New brand to develop EVs on Geely’s SEA platform
Brand created with intent for global expansion
Sister firms Volvo, Polestar and Lynk&Co to also base models on SEA platform
Develop range of EVs based on Geely platform
Zeekr will develop a range of vehicles using Geely’s new electric Sustainable Experience Architecture (SEA) platform, which will also be used for future models from sister firms Volvo, Polestar and Lynk&Co, along with a new model from Smart.

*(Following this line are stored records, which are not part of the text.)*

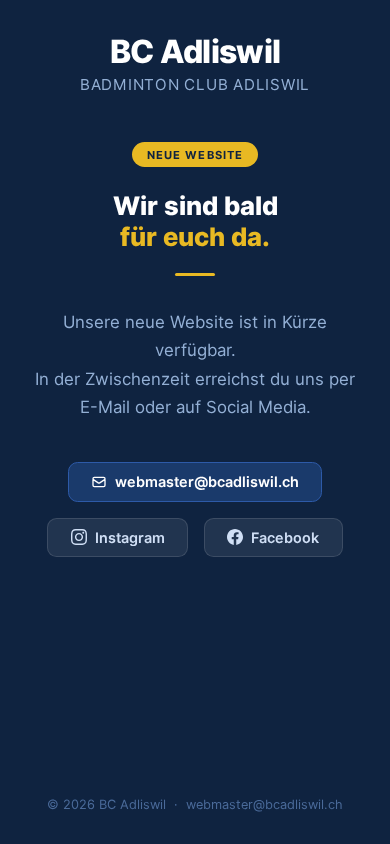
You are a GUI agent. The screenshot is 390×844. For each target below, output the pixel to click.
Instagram (130, 537)
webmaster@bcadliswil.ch (207, 481)
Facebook (285, 537)
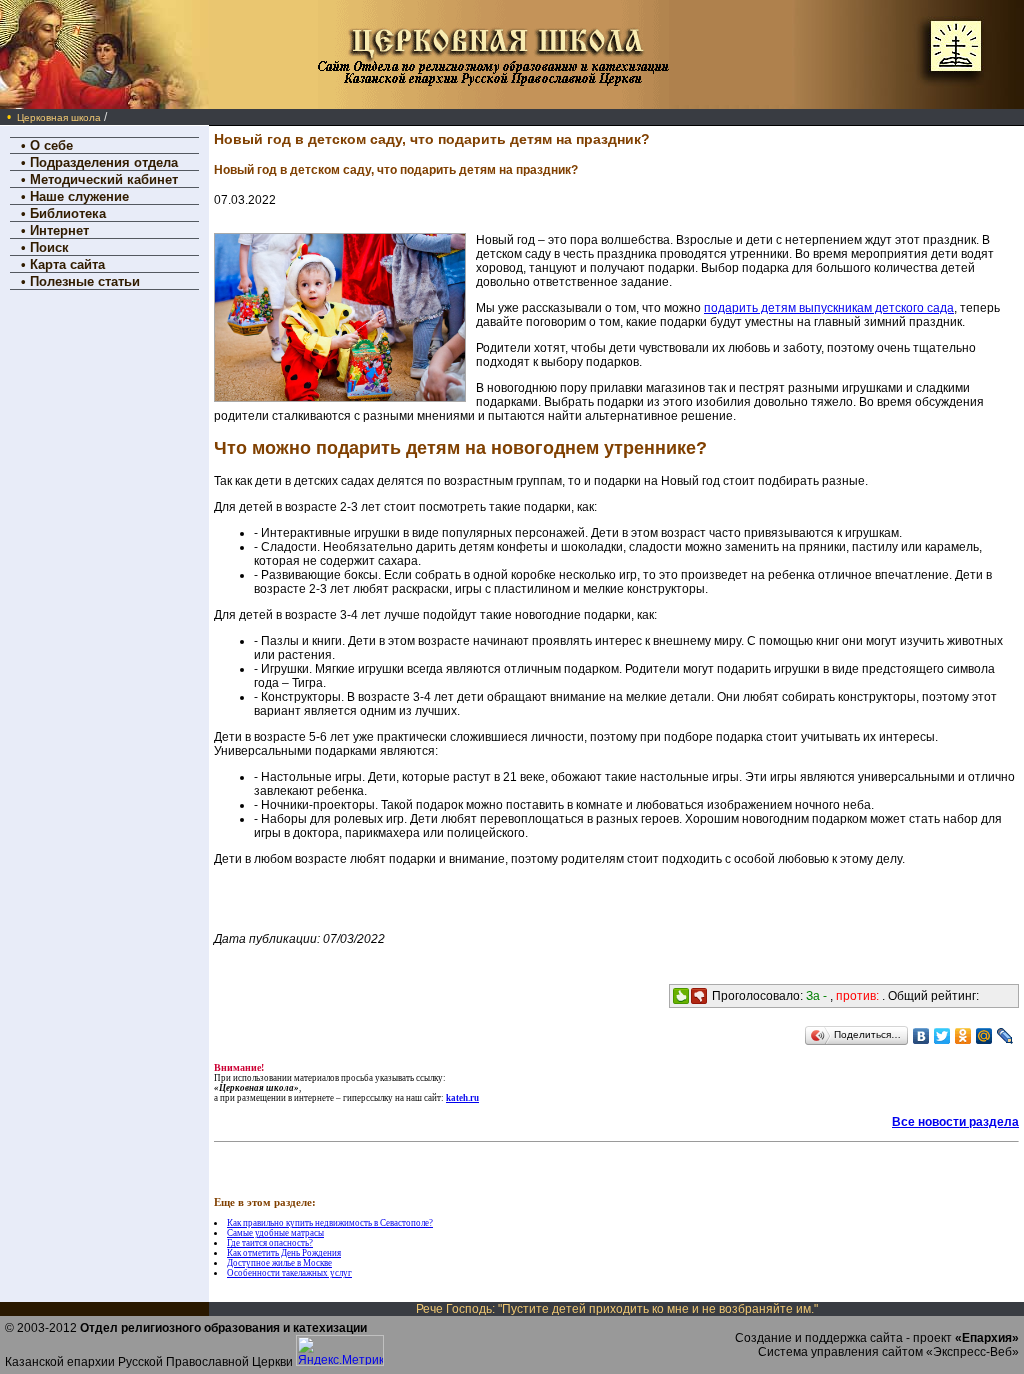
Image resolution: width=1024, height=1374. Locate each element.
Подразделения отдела (104, 162)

Geely, aside from being the parent company to Volvo, Lotus, Lynk&Co, Proton, Terrafugia and LEVC is also a 50 percent shareholder in Mercedes-Benz’ parent company's Smart city car brand.
Deliveries of the first Zeekr vehicles are due to begin in China later this year.
Zeekr, which is known as Ji Ke in China, is intended to “serve growing global demand for premium electric vehicles”. It has committed to launching a new EV every year for the coming five years.
Plans for global expansion
While Zeekr’s initial focus will be on the Chinese market, it will “explore export opportunities to satisfy global market demand for premium electric vehicles”. Our sister publication, Autocar UK, understands that the brand has been created with the specific intent of global expansion as part of Geely’s growth plan.
It will also be given a focus on innovation and is aiming to develop an EV ‘ecosystem’ offering an innovative approach to sales and servicing.
Geely remains best-selling manufacturer in home market
Geely has also released its 2020 sales results. The Geely brand sold 1.3 million cars in China during the year, making it the best-selling brand in the world's biggest new-car market for the fourth consecutive year. It also sold nearly 73,000 cars elsewhere, a year-on-year increase of around 25 percent.
Premium brand Lynk&Co sold more than 1,75,000 cars, up 37 percent from 2019. The firm is currently expanding into a number of European countries.